=== Prompt ===
Reproduce word for word every line from the one containing "Task: Click the" to the final line of the data below; omit the pictures.

□ □ □ □

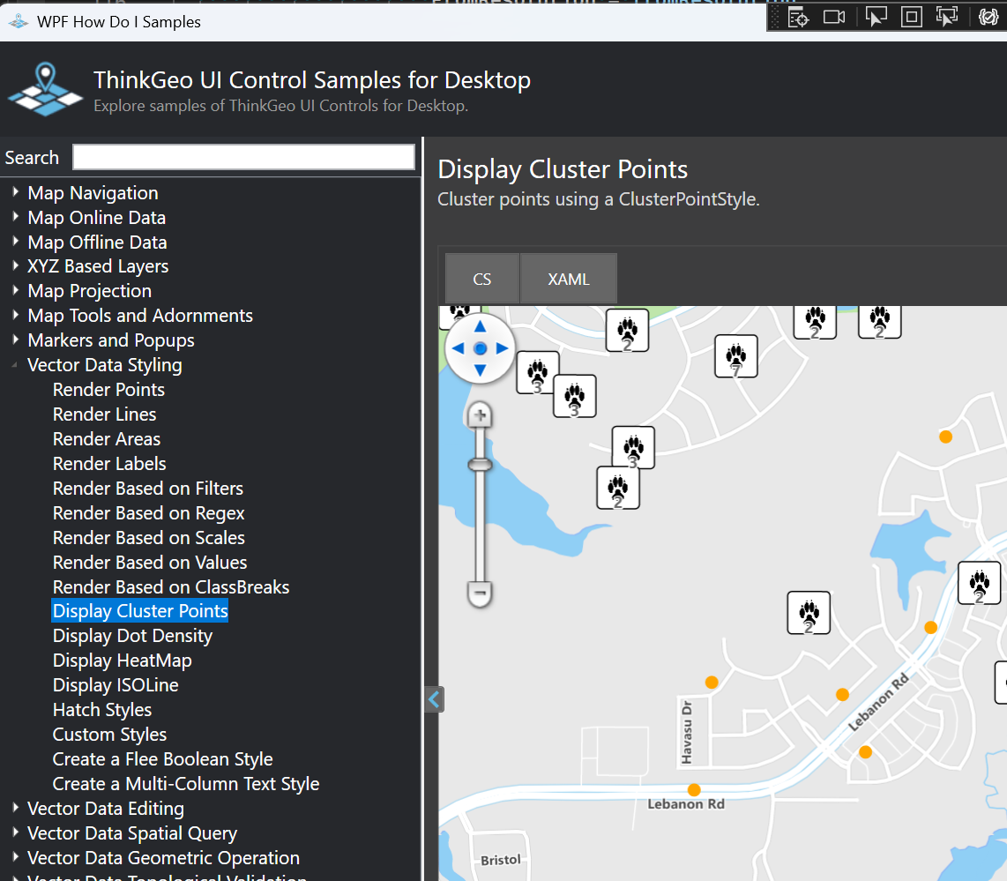Open the Display HeatMap sample

[122, 661]
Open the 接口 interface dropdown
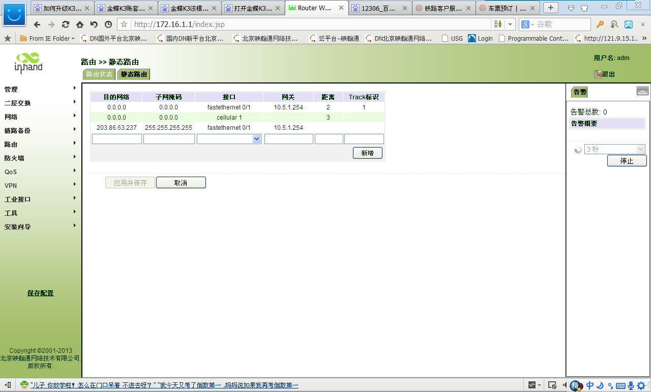Screen dimensions: 651x392 256,139
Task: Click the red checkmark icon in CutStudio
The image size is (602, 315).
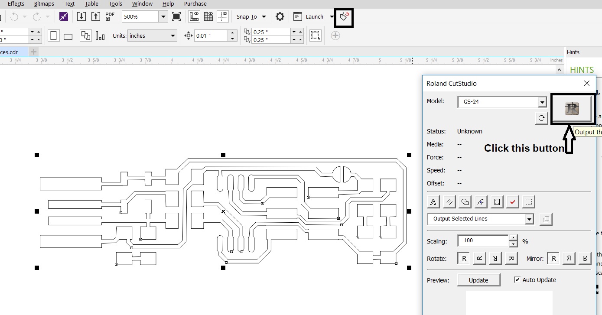Action: click(x=512, y=202)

□ □ □ □

=== Task solution ===
Task: Click the red checkmark icon in CutStudio
The image size is (602, 315).
Action: click(x=512, y=202)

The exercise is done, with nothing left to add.